The main thrust of her report is that any course of vocational education must have English and maths embedded in it, at least to GCSE-level. She recommends that all students in post-16 courses should have a programme to achieve that goal. This is a major departure from present practice, in which, for example, students on vocational courses in the building trades at FE colleges get little or no remedial English or maths. Others may simply be taking English and maths GCSEs by themselves. It will require a major redesignation of the arrangements of many FE colleges.

Professor Wolf also suggests the possibility of FE colleges enrolling students at 14. This would not be easy, as from 14-16 the students are still at school, which is a very different ethos and environment from post-16 FE colleges. Demanding programmes of general education would be needed for each student, alongside RE, sport and personal development. The environment for 14-16 would be a more disciplined one than for post-16 and there would be considerations for moral welfare.

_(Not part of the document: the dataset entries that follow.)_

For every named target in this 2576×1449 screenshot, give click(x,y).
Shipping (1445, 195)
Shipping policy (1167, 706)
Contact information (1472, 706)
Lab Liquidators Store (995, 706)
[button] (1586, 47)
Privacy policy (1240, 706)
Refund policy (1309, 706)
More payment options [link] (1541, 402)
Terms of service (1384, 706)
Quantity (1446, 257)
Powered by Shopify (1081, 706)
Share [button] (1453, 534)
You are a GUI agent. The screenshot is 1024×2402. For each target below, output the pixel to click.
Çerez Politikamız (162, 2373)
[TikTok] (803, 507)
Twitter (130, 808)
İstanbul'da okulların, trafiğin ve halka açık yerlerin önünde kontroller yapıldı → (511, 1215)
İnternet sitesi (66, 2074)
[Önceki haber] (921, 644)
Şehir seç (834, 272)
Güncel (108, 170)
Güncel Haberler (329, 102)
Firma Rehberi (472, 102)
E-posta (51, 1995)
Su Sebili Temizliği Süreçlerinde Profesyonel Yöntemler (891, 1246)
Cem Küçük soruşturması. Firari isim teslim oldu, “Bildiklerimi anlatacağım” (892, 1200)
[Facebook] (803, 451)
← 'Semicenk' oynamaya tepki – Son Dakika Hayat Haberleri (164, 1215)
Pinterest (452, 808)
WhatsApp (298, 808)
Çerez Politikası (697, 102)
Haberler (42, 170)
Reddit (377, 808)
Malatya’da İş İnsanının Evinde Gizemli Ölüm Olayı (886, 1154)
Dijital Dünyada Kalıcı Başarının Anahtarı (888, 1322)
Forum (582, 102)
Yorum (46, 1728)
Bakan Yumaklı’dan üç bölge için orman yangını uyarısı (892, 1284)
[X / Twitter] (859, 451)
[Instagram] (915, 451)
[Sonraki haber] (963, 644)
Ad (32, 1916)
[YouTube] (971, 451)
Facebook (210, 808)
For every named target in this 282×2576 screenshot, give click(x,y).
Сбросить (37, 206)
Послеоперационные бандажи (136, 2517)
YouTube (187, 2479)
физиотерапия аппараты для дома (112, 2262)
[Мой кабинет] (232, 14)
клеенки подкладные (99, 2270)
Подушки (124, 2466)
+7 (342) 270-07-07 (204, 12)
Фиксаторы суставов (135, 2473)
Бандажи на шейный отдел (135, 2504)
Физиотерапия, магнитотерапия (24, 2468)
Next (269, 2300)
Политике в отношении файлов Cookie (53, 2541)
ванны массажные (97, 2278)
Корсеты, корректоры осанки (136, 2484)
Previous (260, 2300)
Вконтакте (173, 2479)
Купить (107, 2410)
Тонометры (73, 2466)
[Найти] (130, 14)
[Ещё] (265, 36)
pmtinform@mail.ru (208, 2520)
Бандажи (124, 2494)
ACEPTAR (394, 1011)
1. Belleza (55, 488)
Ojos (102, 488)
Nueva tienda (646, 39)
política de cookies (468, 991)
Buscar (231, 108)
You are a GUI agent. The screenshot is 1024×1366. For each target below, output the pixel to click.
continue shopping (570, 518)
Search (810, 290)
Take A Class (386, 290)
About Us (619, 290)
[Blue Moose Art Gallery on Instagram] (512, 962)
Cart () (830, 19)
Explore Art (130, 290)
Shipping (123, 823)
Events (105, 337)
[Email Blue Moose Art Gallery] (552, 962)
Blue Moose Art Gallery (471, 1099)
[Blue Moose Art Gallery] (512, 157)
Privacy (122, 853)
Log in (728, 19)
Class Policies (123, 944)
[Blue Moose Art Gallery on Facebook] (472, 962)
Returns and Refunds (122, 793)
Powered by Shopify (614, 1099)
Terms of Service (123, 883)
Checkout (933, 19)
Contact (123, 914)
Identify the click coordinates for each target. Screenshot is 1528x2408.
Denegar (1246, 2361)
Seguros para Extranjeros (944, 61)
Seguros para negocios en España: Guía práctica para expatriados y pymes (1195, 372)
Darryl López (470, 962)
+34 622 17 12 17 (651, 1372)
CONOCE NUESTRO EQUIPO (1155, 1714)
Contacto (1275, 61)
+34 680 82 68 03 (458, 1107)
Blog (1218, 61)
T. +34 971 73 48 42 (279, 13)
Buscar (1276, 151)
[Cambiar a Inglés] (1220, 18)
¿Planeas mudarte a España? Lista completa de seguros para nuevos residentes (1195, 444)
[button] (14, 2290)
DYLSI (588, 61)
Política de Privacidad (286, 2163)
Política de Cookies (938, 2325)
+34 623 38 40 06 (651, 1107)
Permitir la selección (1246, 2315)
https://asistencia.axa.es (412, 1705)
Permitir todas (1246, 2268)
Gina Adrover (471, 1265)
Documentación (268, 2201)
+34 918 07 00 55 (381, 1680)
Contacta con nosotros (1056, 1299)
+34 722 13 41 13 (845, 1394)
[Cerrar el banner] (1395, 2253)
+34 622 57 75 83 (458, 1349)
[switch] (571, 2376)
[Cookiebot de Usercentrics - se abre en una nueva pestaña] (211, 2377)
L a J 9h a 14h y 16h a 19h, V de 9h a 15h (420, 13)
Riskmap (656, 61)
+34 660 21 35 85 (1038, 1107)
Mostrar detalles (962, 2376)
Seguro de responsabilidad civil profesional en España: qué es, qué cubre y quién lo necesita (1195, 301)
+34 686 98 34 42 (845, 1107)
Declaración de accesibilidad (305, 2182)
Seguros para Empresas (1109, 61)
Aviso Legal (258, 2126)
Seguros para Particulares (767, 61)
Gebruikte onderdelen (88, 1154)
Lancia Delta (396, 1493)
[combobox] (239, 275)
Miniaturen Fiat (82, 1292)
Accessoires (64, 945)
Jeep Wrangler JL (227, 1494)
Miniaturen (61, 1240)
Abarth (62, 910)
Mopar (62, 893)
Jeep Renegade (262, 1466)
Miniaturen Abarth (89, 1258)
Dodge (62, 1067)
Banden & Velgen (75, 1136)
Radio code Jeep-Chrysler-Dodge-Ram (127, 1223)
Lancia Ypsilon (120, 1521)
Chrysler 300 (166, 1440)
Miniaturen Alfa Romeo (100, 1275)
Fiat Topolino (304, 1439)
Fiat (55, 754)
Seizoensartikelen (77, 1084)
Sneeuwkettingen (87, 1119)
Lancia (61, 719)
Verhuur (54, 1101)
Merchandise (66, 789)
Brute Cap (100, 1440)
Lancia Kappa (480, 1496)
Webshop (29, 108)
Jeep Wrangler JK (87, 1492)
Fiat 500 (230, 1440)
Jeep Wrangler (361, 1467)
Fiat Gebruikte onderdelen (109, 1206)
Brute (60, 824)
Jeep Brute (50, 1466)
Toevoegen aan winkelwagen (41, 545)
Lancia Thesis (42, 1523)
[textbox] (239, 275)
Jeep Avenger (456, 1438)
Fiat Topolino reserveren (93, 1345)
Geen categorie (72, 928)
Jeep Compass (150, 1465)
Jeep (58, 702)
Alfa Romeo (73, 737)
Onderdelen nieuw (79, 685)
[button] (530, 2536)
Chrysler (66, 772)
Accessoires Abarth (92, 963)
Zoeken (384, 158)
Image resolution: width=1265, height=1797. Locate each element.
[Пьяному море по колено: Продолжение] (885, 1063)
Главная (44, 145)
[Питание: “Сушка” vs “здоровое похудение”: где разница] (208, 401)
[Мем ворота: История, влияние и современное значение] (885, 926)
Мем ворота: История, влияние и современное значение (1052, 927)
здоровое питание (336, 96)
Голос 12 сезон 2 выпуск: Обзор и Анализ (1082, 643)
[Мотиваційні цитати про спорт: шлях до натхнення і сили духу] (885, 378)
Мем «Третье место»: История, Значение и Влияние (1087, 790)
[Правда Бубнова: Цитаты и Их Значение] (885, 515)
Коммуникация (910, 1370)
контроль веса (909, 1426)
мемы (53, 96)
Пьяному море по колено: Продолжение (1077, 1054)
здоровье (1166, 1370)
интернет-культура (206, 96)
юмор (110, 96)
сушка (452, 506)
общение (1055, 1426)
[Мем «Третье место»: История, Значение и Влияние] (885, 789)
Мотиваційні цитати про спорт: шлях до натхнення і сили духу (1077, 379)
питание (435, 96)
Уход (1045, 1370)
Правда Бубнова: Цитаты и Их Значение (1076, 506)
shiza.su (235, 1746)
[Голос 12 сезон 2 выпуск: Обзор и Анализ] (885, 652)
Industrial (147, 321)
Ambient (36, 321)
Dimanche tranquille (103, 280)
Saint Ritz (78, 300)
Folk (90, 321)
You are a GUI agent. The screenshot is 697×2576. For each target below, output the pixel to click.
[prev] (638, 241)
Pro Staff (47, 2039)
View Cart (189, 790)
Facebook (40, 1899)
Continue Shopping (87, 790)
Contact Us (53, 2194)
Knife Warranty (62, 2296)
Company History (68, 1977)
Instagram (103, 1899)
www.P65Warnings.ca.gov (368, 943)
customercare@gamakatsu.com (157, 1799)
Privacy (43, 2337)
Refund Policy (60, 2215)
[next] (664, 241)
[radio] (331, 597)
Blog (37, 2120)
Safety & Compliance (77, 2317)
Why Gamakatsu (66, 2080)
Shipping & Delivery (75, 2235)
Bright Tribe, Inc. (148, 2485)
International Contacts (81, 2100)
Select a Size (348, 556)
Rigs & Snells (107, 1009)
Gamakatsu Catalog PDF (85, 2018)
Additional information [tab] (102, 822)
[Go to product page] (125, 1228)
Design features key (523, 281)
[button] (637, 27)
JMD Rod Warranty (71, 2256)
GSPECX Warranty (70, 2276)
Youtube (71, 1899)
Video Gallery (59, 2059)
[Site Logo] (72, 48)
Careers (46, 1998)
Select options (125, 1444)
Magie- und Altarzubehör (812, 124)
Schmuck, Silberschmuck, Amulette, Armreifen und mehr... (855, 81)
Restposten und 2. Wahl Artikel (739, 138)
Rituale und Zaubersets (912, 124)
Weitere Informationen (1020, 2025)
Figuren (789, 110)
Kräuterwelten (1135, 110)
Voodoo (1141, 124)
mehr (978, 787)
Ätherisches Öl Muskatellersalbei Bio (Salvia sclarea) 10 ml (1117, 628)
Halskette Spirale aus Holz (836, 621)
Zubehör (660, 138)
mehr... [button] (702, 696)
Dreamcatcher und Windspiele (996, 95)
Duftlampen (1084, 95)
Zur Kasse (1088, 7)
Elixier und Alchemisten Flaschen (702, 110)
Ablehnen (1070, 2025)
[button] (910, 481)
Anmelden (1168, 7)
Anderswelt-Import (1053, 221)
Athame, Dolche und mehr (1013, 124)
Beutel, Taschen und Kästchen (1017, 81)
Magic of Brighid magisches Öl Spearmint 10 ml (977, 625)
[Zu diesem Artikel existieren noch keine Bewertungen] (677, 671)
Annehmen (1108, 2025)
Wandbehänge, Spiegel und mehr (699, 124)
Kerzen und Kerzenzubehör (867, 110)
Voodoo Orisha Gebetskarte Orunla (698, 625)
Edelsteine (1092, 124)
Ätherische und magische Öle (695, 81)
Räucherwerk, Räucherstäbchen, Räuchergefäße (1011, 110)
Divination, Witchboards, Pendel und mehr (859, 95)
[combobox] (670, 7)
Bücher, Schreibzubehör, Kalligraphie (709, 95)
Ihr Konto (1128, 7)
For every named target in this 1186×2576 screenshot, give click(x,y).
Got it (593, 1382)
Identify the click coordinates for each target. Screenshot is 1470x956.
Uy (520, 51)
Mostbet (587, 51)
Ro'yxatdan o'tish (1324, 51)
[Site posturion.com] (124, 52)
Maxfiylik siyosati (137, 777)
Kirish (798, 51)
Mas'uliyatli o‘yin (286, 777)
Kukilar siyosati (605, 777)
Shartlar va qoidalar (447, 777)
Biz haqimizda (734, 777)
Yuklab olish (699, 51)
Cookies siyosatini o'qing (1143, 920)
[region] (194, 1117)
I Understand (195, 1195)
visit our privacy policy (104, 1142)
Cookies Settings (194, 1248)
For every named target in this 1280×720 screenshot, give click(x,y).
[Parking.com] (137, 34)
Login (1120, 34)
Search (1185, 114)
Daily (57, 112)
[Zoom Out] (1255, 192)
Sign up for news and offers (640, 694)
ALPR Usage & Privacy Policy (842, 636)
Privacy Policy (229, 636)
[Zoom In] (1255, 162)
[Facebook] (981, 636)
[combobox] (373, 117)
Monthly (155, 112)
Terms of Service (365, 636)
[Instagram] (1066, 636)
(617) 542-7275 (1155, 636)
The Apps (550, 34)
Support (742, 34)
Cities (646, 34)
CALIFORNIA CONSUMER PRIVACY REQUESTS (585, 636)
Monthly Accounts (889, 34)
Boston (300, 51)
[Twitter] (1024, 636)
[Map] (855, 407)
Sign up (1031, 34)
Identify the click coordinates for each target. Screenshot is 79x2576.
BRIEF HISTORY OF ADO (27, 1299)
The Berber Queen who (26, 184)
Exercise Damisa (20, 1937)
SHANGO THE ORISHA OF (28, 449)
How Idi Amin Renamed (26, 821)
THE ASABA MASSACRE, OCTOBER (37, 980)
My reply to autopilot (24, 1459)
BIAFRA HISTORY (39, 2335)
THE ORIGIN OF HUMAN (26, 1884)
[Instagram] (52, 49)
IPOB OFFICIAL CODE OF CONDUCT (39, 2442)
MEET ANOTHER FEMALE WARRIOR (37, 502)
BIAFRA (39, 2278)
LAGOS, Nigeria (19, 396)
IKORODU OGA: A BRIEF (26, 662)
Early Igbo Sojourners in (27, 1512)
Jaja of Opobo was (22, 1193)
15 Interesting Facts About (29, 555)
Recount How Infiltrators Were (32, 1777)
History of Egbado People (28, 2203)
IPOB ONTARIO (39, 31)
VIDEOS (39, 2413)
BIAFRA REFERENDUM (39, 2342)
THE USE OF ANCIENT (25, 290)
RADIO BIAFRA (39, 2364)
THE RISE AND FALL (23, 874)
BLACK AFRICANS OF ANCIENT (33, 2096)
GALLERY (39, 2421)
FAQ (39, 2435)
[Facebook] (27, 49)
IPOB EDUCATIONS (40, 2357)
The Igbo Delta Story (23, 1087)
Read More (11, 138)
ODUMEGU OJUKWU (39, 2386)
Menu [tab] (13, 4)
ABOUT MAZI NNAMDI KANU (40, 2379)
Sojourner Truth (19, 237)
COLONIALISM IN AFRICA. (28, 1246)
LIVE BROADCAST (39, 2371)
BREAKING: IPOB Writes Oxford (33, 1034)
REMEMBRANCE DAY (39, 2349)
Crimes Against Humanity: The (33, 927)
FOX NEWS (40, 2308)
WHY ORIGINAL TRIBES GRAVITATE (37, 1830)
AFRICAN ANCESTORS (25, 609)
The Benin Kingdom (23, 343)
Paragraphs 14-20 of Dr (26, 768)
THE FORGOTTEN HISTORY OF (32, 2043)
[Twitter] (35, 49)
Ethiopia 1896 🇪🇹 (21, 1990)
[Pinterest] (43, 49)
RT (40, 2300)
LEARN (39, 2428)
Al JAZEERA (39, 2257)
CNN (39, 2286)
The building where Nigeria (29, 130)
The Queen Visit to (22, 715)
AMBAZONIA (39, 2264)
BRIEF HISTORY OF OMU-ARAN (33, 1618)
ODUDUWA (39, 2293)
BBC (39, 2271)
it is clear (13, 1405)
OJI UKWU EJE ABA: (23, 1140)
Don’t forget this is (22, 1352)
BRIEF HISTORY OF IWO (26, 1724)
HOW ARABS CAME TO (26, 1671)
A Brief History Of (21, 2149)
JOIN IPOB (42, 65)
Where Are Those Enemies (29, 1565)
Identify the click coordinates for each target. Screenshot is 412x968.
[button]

Professor Wolf would also like to see all students under 16 receive up to 20 per cent vocational education. This already happens at schools that have the special facilities a good vocational education requires, but the vast majority do not. So schools adopt vocational qualifications that can be easily taught in the classroom and these, as Professor Wolf recognises, are often the least valuable. To provide up to 20 per cent high-quality vocational education, schools will require additional workshop space, specialist equipment, maintenance contracts and technical supervision of students operating equipment. Good vocational education does not come cheap and the report does not address the costs of this sort of change.

The most important report commissioned by the last Labour government was by Sir Mike Tomlinson on the 14-19 curriculum, but the government thought A-levels would be threatened and education ministers baulked at a major reorganisation of the school estate to provide 14-19 institutions. As a compromise, ministers created the diploma, which requires young people aged 14-16 to spend a day a week in an FE college, which they enjoy, and four days in their local comprehensive, where the academic subjects they study have no relevance to their practical work.

Over the past four years I have been advocating, together with the late Ron Dearing, university technical colleges (UTCs) for 14 to 19-year-olds. I firmly believe that the training of the hand and the education of the mind is best done under one roof. As these colleges and their students will follow a normal working day - 8:30am to 5:30pm, with 40 teaching weeks each year instead of the normal 38 - a whole teaching year will be gained over the five years. This allows a UTC to offer more than 20 per cent teaching time on technical education, meaning it will be 40 per cent technical pre-16 and 60 per cent academic. Post-16 it would rise to 60 per cent technical and 40 per cent academic.

Local employers will help determine the UTC’s specialisms and curriculum that will lead to local jobs. A university will sponsor each college so there is a pathway to foundation and higher degrees. There will also be apprenticeships post-16.

Professor Wolf is right to see apprenticeships as a huge opportunity. Her main point cannot be disputed: learning at work is a brilliant way to develop skills and knowledge for the future, particularly when combined with additional knowledge gained in a college or independent training centre.

UTCs are totally in line with Professor Wolf’s vision. I am delighted that she endorsed them in her report. She makes the point, quite rightly, that because UTCs will have a longer teaching day, it will be possible to offer an even richer technical and vocational curriculum while delivering vital skills in English, maths and science.

One UTC has already opened - the JCB Academy in Staffordshire, whose second year is already heavily over-subscribed. Another will open this year, 12 more in 2012, and there can be many, many more - the Baker Dearing Trust is talking to more than 50 groups. It will be up to local children’s services and the education system itself to find ways to recognise 14 as the effective age of transfer.

Lord Baker is a former education secretary and chairman of the Edge Foundation and the Baker Dearing Educational Trust.